Who inspired you to excel in life? Who are your heroes?
My early heroes were sports (baseball) stars.
Later in life they included my parents and authors of books I read on saving and investing.
My biggest role model, though I am surely guilty of not showing her often enough that I had this view, is my wife. She is a uniquely selfless person which contrasts with my black and white, results-driven engineering and analyst perspective.
Then, as corny as it sounds, my own kids inspired me. I have loved being a dad and have been really pleasantly surprised how much you can learn from your kids.
Do you have any favorite money books you like/recommend? If so, can you share with us your top three and why you like them?
Do you give to charity? Why or why not? If you do, what percent of time/money do you give?
We do but it has really varied over the years.

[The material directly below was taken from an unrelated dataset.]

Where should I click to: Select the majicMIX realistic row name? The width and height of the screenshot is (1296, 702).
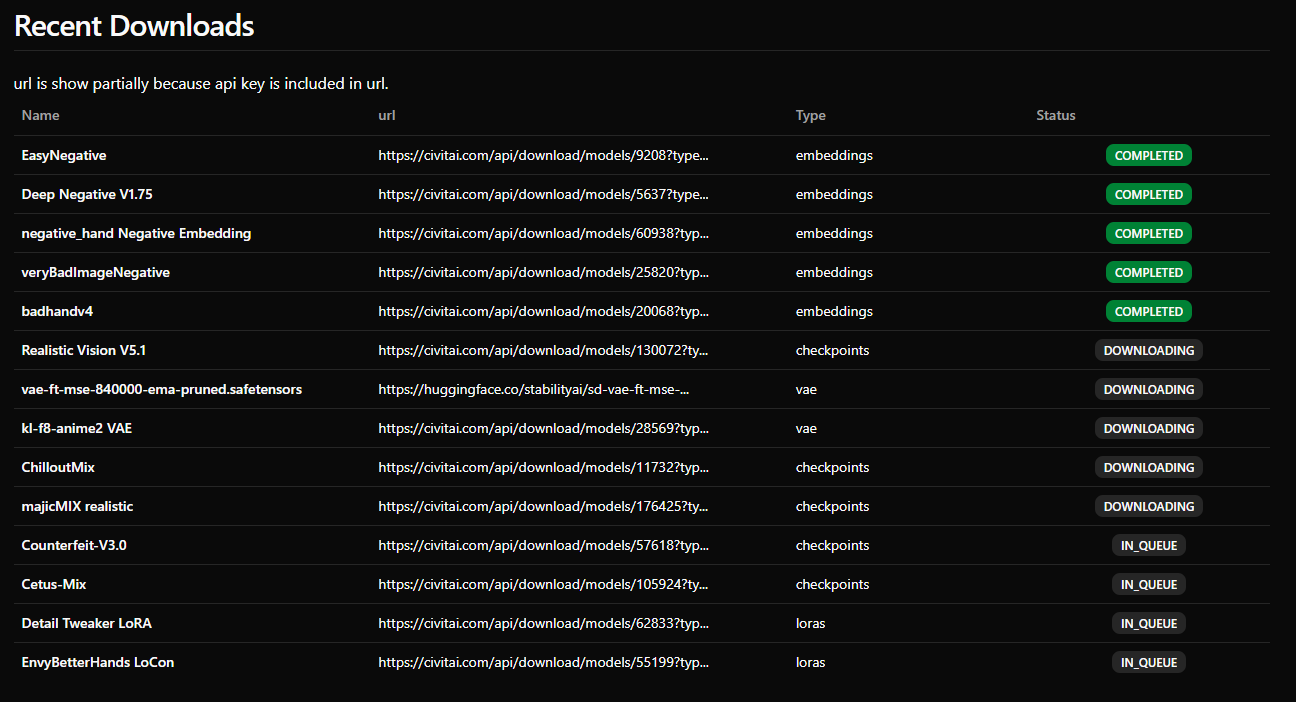[x=77, y=507]
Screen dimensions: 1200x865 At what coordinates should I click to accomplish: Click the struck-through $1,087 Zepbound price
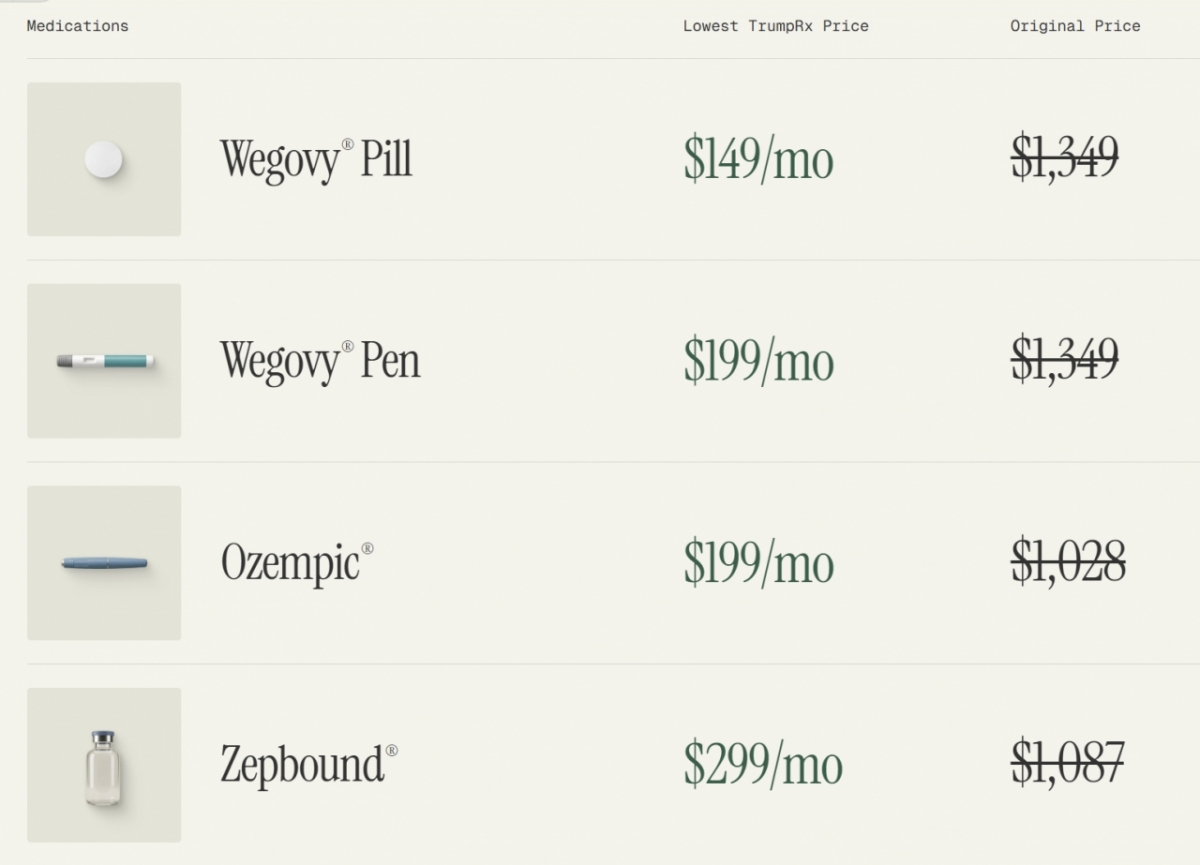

As with everything, I am pretty opinionated and I recommend a book called Toxic Charity which shows how often good intentions can go very wrong.
Part of our “charity” has been met more through efforts than money. My wife volunteers a lot and I have been the president of a non-profit, working with entrepreneurs in Africa, for over 10 years.
Do you plan to leave an inheritance for your heirs (how do you plan to distribute your wealth at your death)? What are your reasons behind this plan?
We do. It will of course depend on how long we live but we hope to give to our kids.
Why? I think my view is mostly to give them financial freedom so they can focus on family and pursue their passions without pressure to have to just focus on income.
Arrgo says
Earning a lot of money can certainly be important, but like you mention, behavior and lifestyle choices can have a great impact on where you end up also.
MI 162 says
If you dont could break down the asset numbers?
How its written is hard to determine how much in equities vs RE equity.
Also what is your income sources breakdown
Thanks
MI162
Matt says
“I always approached work as an entrepreneur who had to take care of myself.”
Very true words. I think it’s good to have a healthy paranoia about my job and constantly challenge myself to create more value for my company. If I create value for my company that’s 3-5x my salary each year, my company should be hesitant to eliminate me.
Vigaro says
Excellent philosophy, cumulative wisdom; especially love the no-nonsense insider critique of the financial industry. First-class book recommendations . . . LIKE.